Pettitte agreed to a one-year, $12 million contract Wednesday with the Yankees. The deal includes several award bonuses: $1 million for winning the Cy Young Award, $1 million for World Series MVP and $500,000 for league championship series MVP.
Pettitte pitched for the relative bargain-basement price of $2.5 million in 2012 after ending his one-year retirement in March. However, his 5-4 record and 2.87 ERA -- most of it compiled before he went down with a fractured fibula in June, sidelining him for three months -- was impressive enough that the Yankees made re-signing him one of their top priorities this offseason.
Yankees general manager Brian Cashman did not immediately return a phone call seeking comment Wednesday, but the club had been quite open about its desire to bring Pettitte back for next season.
"As soon as the season was over, I spoke with Cash and he basically said, 'As soon as you can, we want you back. I don't know what you are going to do, but as soon as you decide, we want to sign you back,' " Pettitte said Wednesday. "That obviously is huge for a player. For Cash to reach out to me and tell me that, you feel like the organization feels pretty good about bringing you back and feels pretty good about what you have done."
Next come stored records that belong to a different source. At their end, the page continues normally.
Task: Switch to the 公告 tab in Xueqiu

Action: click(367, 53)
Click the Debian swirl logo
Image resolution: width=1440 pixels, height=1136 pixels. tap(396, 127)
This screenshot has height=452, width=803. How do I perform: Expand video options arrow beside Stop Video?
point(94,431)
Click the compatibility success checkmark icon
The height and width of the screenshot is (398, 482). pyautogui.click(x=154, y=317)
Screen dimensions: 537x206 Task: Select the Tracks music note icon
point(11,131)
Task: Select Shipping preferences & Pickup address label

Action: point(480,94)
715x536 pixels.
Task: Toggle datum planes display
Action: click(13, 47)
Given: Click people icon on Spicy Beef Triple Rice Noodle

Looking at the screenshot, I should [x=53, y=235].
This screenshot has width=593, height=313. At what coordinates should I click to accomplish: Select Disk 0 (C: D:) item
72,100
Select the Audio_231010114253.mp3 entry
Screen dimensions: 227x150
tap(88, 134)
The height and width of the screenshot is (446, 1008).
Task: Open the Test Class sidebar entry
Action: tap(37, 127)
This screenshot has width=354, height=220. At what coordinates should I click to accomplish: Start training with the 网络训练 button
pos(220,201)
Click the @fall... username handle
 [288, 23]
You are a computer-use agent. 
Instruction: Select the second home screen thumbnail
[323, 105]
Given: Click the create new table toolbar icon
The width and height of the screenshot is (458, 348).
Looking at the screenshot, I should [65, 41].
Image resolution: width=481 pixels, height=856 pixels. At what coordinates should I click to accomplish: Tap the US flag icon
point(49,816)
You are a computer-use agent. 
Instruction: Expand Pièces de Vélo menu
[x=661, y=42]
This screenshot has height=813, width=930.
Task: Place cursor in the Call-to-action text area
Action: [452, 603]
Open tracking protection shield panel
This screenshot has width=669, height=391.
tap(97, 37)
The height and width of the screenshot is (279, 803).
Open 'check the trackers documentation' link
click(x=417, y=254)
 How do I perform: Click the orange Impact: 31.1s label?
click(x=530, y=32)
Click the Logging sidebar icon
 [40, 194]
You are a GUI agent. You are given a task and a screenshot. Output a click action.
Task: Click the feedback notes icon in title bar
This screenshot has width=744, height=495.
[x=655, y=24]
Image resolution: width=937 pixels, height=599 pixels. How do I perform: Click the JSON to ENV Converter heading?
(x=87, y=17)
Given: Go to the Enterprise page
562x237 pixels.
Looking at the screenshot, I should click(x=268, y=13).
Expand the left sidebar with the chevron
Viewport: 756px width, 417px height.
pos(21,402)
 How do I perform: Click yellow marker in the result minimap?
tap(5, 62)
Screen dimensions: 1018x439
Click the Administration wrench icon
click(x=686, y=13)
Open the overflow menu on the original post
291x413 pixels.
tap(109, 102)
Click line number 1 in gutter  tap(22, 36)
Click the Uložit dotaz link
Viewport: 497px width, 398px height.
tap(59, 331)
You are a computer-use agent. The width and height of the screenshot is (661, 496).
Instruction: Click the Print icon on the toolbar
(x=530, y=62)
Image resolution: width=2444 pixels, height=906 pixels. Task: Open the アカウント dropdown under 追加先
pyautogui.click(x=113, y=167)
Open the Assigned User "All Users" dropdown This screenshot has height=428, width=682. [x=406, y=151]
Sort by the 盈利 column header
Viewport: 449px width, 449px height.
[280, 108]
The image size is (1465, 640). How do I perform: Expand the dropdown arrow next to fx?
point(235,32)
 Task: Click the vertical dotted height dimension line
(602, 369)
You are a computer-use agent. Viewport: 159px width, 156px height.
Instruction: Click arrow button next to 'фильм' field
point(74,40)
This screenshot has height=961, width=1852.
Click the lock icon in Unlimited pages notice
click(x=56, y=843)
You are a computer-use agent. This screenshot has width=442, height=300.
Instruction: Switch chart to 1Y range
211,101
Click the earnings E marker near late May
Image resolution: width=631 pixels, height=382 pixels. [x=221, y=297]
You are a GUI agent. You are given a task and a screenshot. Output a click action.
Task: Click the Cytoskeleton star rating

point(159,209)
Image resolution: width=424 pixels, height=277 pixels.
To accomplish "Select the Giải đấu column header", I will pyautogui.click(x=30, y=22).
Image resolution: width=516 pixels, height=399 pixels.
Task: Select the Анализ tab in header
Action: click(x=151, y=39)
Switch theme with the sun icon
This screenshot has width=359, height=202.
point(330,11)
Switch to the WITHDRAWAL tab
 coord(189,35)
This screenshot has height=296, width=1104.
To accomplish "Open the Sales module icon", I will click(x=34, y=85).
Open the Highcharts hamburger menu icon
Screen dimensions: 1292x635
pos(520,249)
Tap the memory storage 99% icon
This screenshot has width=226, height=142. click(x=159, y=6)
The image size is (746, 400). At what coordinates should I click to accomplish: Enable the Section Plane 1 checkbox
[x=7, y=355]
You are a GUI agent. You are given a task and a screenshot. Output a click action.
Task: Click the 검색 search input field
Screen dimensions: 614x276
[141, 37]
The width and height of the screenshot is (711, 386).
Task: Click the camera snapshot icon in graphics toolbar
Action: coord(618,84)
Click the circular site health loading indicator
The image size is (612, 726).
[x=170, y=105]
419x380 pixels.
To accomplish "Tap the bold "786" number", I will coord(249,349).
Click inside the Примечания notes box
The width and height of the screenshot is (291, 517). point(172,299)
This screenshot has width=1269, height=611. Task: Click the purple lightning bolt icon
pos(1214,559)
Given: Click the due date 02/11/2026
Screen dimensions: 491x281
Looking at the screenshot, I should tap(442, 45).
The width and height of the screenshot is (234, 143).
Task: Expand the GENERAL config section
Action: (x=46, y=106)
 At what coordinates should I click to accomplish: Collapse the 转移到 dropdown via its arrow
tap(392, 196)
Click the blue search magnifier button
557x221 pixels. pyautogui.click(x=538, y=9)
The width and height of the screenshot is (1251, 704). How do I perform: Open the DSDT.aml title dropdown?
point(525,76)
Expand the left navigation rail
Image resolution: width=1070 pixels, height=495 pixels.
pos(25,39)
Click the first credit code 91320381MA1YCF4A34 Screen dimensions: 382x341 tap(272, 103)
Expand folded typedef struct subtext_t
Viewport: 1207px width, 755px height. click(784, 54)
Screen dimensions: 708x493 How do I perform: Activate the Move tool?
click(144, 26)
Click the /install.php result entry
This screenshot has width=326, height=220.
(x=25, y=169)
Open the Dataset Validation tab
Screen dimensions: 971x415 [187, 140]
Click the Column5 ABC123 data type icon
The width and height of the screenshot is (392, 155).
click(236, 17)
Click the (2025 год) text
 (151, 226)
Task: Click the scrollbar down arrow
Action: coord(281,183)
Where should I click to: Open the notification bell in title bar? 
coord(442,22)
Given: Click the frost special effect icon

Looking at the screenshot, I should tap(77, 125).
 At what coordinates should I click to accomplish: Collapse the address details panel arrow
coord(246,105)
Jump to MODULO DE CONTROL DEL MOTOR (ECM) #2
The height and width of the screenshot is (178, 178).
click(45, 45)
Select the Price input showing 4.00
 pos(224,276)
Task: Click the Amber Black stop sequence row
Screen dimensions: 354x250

Earlier this week, sources told ESPN The Magazine's Buster Olney that Pettitte had committed to returning for 2013. Pettitte, who will turn 41 in June, said he does not know if 2013 will be his final season.
"Whenever I say it again, that is going to be it," Pettitte said. "It wouldn't be smart for me to say that I would never play next year. I don't think would be smart because I have no idea."
Pettitte said after the team's AL Championship Series loss to the Detroit Tigers, he felt pretty sure he wanted to come back. Still, he was compelled to check with his wife and children to make sure they supported a return, which they did.
From the end of the season until the middle of November, Pettitte's main focus was helping his son, Josh, pick a college where he would play baseball. Josh, a right-handed pitcher, signed a letter of intent with Baylor.
Pettitte then began to work out again, and found out he still had the fire.
"When I retired, I just did not have the desire to work," Pettitte said. "Whenever I came back last year and Cash spoke to me and asked me if I would consider coming back, when I started working out, that desire was there again. Last year, the desire to compete was as strong as it has ever been in my career. I still feel like that right now. Now, obviously, there will be a point where the desire is going to be there and that competitive nature is going to be there, but you just can't do it."
On the heels of re-signing right-hander Hiroki Kuroda to a one-year, $15 million deal last week, the Yankees now appear to be set for starting pitching, with ace CC Sabathia and right-hander Phil Hughes guaranteed spots, and righties Ivan Nova and David Phelps likely to battle it out for the final starting job in spring training.
Pettitte slots in as the No. 3 starter behind Sabathia and Kuroda.
After retiring at the end of the 2010 season, Pettitte announced this past March that he would return. He made his first start for the Yankees on May 13, working into the seventh inning of a 6-2 loss to the Seattle Mariners.
Pettitte started eight more games before being hit by a line drive off the bat of the Cleveland Indians' Casey Kotchman in the fourth inning of a game at Yankee Stadium. After he returned Sept. 19, Pettitte pitched two outstanding games, shutting out the Toronto Blue Jays for five innings and the Minnesota Twins for six before losing his last start of the regular season.
Pettitte also pitched well in the playoffs, going 0-1 with a 3.29 ERA in two starts, one each against the Baltimore Orioles in the AL Division Series and the Tigers in the ALCS.
Pettitte is the winningest pitcher in postseason history, with a 19-11 record and 3.81 ERA in 44 career playoff starts.
Now with the winter meetings beginning Monday in Nashville, Tenn., Cashman can turn his attention to filling the Yankees' other needs -- catcher, right field, and bench.
Cashman also is working to finalize a deal to bring back closer Mariano Rivera, and according to a team source, the hope is to get that contract completed this weekend.
The Yankees also are pursuing free agent Russell Martin, their starting catcher the past two seasons. Sources within the organization characterize the two sides as "far apart" in negotiations.
The team is said to be interested in bringing back Ichiro Suzuki to play right field in place of Nick Swisher, and Raul Ibanez, who was pressed into everyday duty when regular left fielder Brett Gardner was injured, as a designated hitter/substitute outfielder.
The Yankees designated catcher Eli Whiteside for assignment to make room for Pettitte on the 40-man roster. The 33-year-old Whiteside was claimed off waivers from San Francisco on Nov. 5.
Information from ESPN The Magazine's Buster Olney, ESPNNewYork.com's Andrew Marchand and The Associated Press was used in this report.